Em momentos assim, Davi não perdeu a certeza da existência divina, sabia que o Senhor o ouvia. Por isso clamou. O mesmo se dá com os crentes que passam por situações semelhantes. Sofrem, às vezes são tomados por tristezas, mas não perdem a fé em Deus, embora não compreendam as razões desses vales tão difíceis e áridos pelos quais passam. O salmo nos mostra uma atitude a ser tomada em situações adversas como essas: “Cantem louvores ao Senhor, vocês, os seus fiéis; louvem o seu santo nome” (4). O cântico de louvor é a orientação que a Palavra de Deus nos dá. E foi isso que Davi fez. Não é uma sugestão, meramente. É uma orientação fundamental para os fiéis, os santos. Para que o nosso coração não seja entregue à tristeza e à angústia, e o vale se torne profundo e escuro demais, louve ao Senhor, exalte o Altíssimo.


Ao comentar esse salmo, Agostinho fez uma comparação da situação vivida por Davi à ressurreição de Cristo. No verso 3, lemos: “Senhor, tiraste-me da sepultura; prestes a descer à cova, devolveste-me a vida”. Esse verso é atribuído profeticamente a Cristo Jesus. Segundo Agostinho, os que descem à cova são os que mergulharam nos desejos mundanos, no pecado, na sensualidade, na luxúria e na malícia.
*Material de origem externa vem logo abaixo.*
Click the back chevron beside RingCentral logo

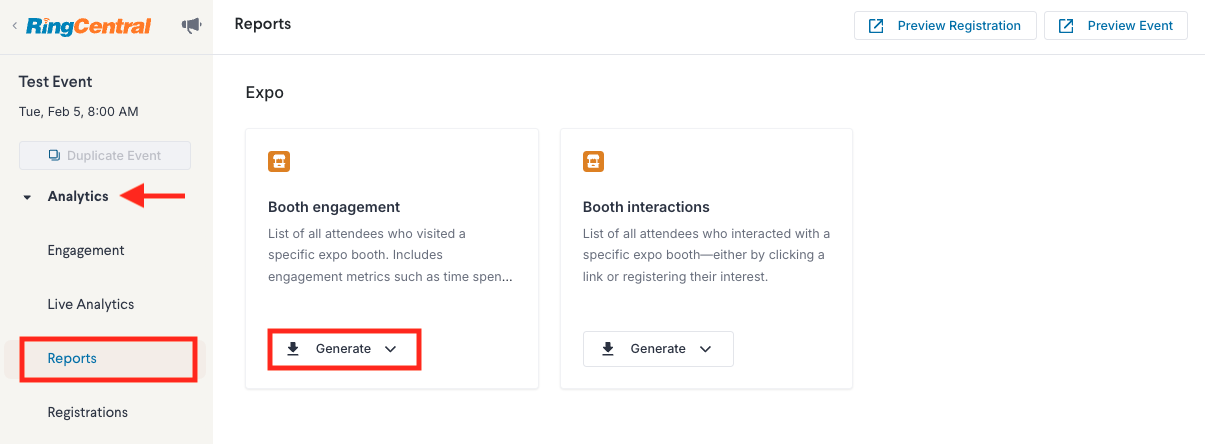pyautogui.click(x=14, y=26)
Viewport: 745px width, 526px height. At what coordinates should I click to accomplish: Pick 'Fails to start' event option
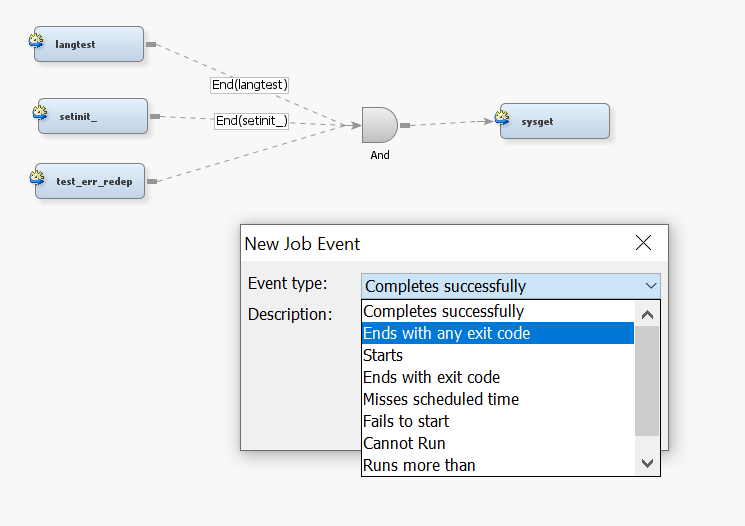coord(406,421)
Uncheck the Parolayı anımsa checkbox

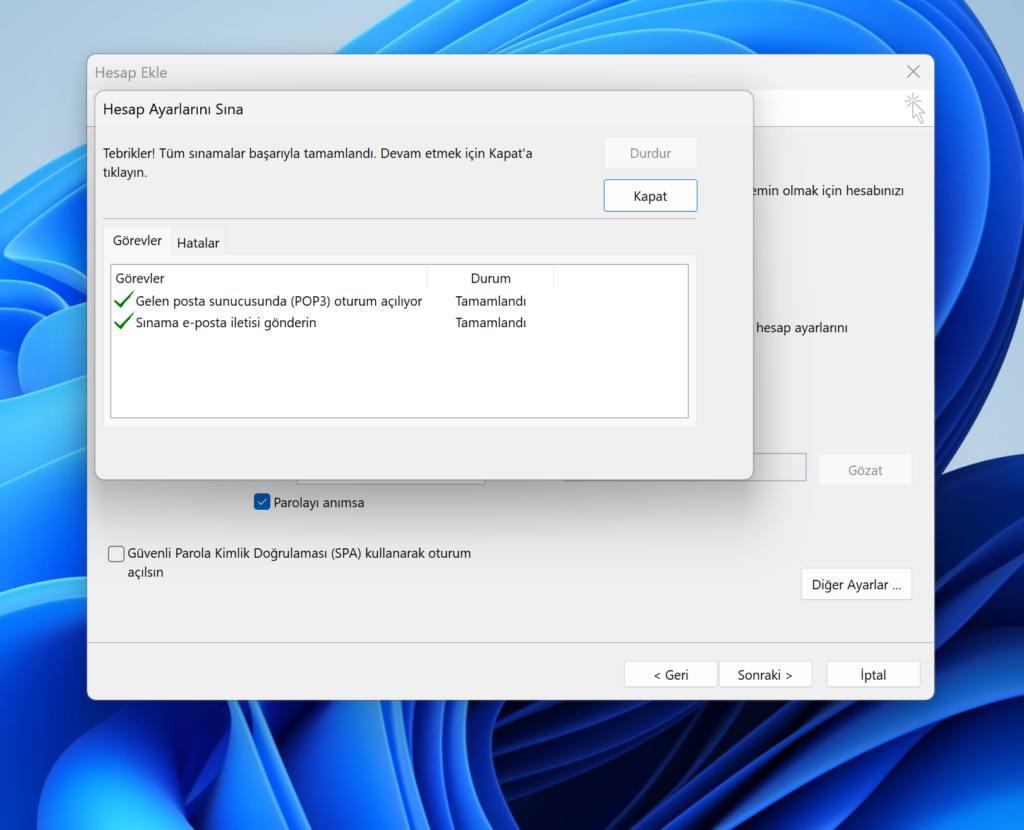pos(262,502)
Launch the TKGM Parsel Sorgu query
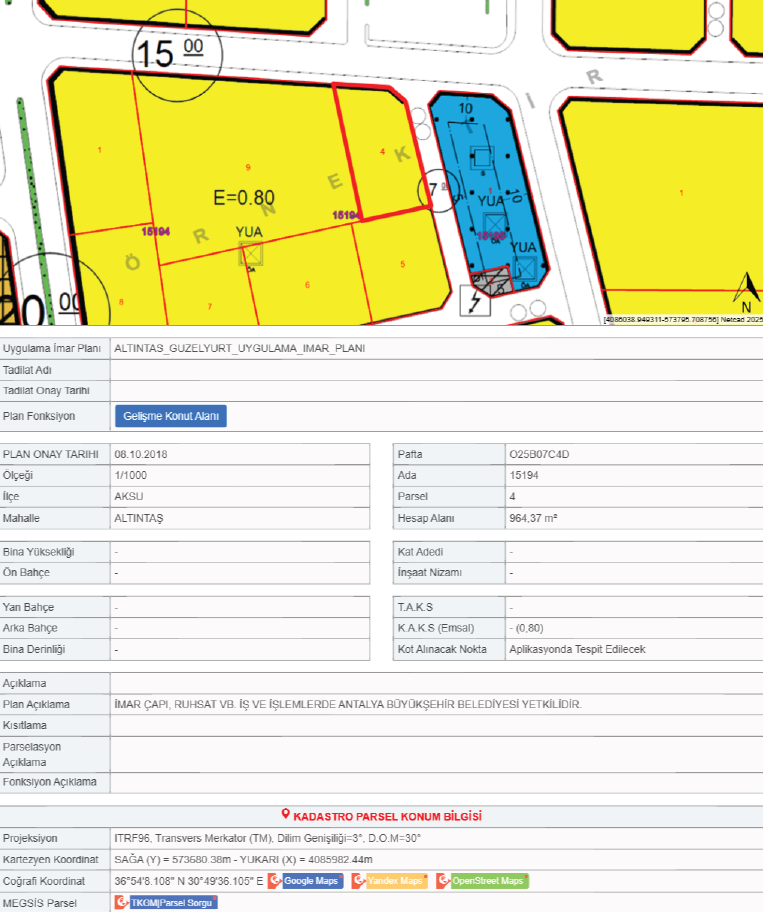 pos(166,903)
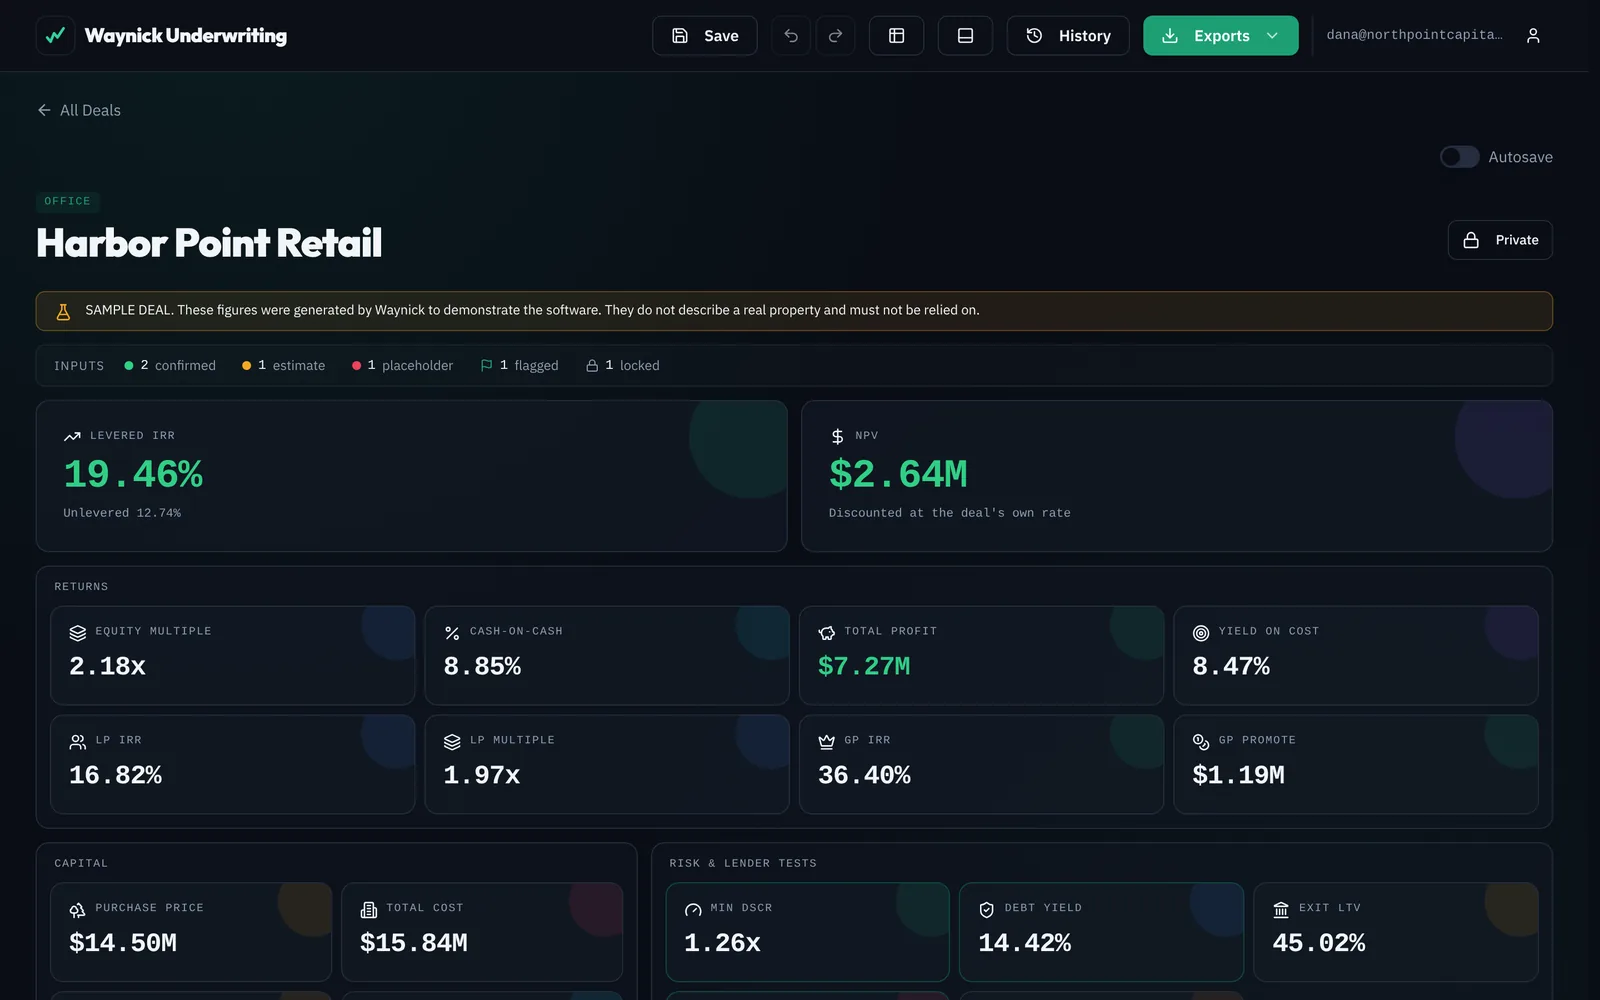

Mas a história não finda assim. “Ressuscitou vossa Cabeça”, bradou o teólogo. “Vós os demais membros, esperai o que vedes na Cabeça, esperai o que credes nela realizado”. Com isso Agostinho nos lembra que o Deus realizou por Cristo, também realizará pelos fiéis, por meio de Cristo, o Senhor e Salvador.


Assim, é muito provável que o choro persista numa noite. Mas, pela manhã, irromperá a alegria. O sol se pôs para o homem em pecado, isto é a luz da presença de Deus, a luz da sua justiça. Eis a razão do pranto humano. Mas a luz da justiça realizada por Cristo raiou para os fiéis. “Para nosso Senhor era tarde quando foi sepultado e manhã quando ressuscitou, ao terceiro dia”, relembra Agostinho. Muito embora passemos por lutas e provações durante a noite, devemos louvar ao Senhor pela certeza que o sol da sua graça e misericórdia já começa a raiar, lançando os primeiros fachos no horizonte. “Pois a sua ira só dura um instante, mas o seu favor dura a vida toda”. Por isso, louve!